Task item ->
Render as a numbered list the lines below, beginning with the line containing "You are a GUI" and continuing through the line containing "The image size is (400, 400).". Omit any blank lines.

Data for the task ->
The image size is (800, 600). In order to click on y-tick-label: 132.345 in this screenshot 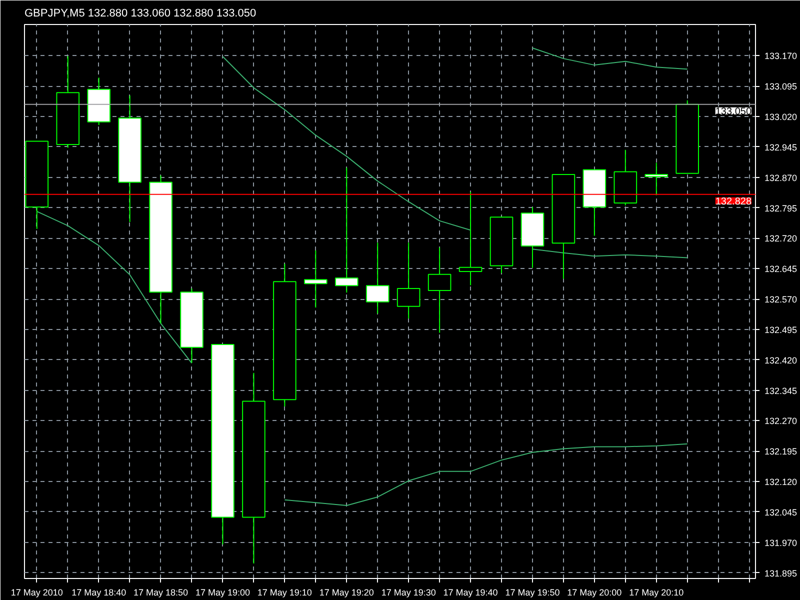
==
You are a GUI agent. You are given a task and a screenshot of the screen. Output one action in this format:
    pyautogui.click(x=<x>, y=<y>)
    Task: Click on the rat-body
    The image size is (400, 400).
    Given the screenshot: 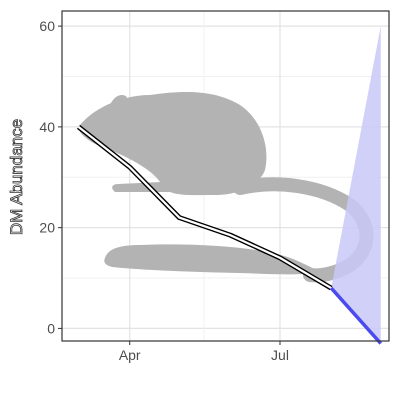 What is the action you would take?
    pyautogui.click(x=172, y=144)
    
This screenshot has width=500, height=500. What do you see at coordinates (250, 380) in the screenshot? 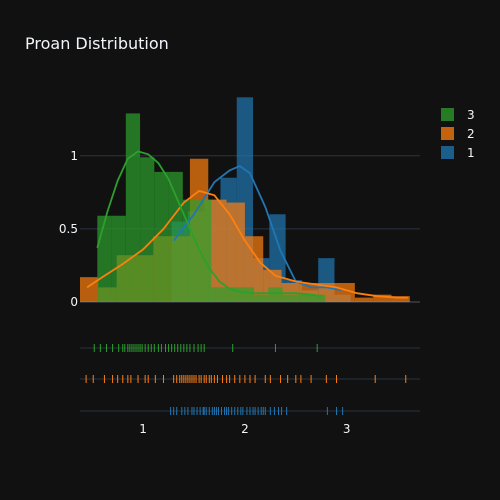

Problem solution ->
1. You are a GUI agent. You are given a task and a screenshot of the screen. Output one action in this format:
2.     pyautogui.click(x=<x>, y=<y>)
3.     Task: Click on the rat-body
4.     The image size is (400, 400).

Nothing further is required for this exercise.